Processo: 13/13081-9
Linha de fomento:Auxílio à Pesquisa - Publicações científicas - Artigo
Vigência: 01 de agosto de 2013 - 31 de janeiro de 2014
Área do conhecimento:Ciências Biológicas - Genética - Genética Molecular e de Microorganismos
Pesquisador responsável:Gustavo Henrique Goldman
Beneficiário:Gustavo Henrique Goldman
Instituição-sede: Faculdade de Ciências Farmacêuticas de Ribeirão Preto (FCFRP). Universidade de São Paulo (USP). Ribeirão Preto , SP, Brasil
Assunto(s):Monoester fosfórico hidrolases  Enzimas hidrolíticas  Aspergillus nidulans  Proteínas quinases  Biologia molecular 

Resumo

Apesar dos recentes avanços na compreensão da regulação de enzimas lignocelulolíticas, pouco é conhecido sobre como diferentes fontes de carbono são sensoriadas e as cascatas de transdução de sinal que resultam na adaptação do metabolismo celular e na secreção de hidrolases. Portanto, visando caracterizar o papel que as proteínas quinases (NPK) e fosfatases não-essenciais (NPP) no sensoriamento de carbono e/ou no status energético foi investigado no fungo modelo Aspergillus nidulans. Onze NPKs e sete NPPs foram identificadas como envolvidas na produção de celulase e em alguns casos de hemicelulase em A. nidulans. A regulação da repressão catabólica mediada por CreA na cepa parental foi determinada por microscopia de fluorescência utilizando uma proteína de fusão CreA::GFP. O sensoriamento da glicose fosforilada, via de sinalização de RAS induziu a repressão por CreA, enquanto starvation para carbono resultou na derepressão. O crescimento em celulose representou starvation ao carbono e condições de derepressão. O envolvimento das NPKs identificadas na regulação das respostas a celulose e na regulação da desrepressão de CreA foi avaliada por "genome-wide transcriptomics" (acesso GEO 47810) e a avaliação da localização de CreA::GFP ou uma restauração da atividade de endocelulase nos bakgrounds deficientes de NPKs. A ausência de schA ou snfA quinases dramaticamente reduziu a indução transcripcional induzida por celulose, incluindo a expressão de enzimas hidrolíticas e transportadores.

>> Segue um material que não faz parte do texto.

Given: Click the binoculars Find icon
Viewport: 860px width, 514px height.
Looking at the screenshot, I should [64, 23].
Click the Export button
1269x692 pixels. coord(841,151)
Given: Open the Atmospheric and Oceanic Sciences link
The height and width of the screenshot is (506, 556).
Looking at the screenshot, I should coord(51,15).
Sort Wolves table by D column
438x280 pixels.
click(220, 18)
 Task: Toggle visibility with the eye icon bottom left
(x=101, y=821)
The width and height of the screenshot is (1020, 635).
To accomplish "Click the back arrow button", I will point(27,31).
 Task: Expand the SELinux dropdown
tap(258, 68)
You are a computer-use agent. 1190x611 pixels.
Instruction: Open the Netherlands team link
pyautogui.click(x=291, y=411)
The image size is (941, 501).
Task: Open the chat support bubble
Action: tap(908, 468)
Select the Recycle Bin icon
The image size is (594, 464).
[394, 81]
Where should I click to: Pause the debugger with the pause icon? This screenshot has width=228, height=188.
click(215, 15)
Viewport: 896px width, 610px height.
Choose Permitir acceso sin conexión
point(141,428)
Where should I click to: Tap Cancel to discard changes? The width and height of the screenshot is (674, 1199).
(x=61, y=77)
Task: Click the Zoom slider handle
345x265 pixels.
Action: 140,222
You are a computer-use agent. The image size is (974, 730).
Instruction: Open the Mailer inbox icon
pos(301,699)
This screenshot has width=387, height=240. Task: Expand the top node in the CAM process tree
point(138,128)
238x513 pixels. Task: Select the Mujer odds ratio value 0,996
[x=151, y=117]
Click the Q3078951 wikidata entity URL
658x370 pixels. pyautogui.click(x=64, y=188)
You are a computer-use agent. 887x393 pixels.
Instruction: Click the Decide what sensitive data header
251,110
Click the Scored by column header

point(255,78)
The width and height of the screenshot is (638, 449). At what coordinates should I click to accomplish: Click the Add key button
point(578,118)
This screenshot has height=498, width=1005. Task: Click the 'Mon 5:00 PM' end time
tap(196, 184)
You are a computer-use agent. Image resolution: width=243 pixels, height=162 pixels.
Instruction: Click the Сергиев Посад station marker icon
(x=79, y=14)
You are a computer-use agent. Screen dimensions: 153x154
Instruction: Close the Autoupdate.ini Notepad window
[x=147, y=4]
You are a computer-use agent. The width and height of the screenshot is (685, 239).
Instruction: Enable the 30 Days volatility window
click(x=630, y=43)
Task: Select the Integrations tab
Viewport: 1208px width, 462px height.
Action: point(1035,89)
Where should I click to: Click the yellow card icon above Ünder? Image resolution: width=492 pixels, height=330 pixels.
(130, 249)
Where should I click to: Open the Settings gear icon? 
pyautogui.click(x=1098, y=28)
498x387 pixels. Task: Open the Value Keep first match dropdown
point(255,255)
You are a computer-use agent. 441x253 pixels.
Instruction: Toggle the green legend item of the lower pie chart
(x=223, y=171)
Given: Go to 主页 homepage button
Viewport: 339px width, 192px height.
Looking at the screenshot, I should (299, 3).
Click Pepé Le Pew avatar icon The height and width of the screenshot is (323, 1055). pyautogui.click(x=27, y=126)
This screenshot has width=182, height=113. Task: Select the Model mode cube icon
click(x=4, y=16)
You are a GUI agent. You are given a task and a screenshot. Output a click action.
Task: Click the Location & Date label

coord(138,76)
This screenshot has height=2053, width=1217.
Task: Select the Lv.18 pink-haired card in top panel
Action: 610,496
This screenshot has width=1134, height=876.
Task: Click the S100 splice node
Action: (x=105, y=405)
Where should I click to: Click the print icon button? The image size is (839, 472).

O mecanismo pelo qual estas duas NPKs controlaram a transcripção gênica foi identificada porque os mutantes deficientes em NPKs não foram capazes de "unlock" a repressão catabólica mediada por repressão ao carbono mediada por CreA em condições de desrepressão catabólica, tais como starvation ao carbono ou crescimento em celulose. Coletivamente, este estudo identificou múltiplas quinases e fosfatasesenvolvidas no sensoriamento de carbono e/ou estado energético, enquanto demonstraram os papéis sinergísticos e overlapping de snfA e schA na regulação da desrepressão de CreA e produção de enzimas hidrolíticas em A. nidulans. A importância de um sinal de indução de para a starvation de carbono para a desrepressão de CreA, permitindo a ligação do ativador transcripcional, parece de fundamental importância para a secreção de hidrolase. (AU)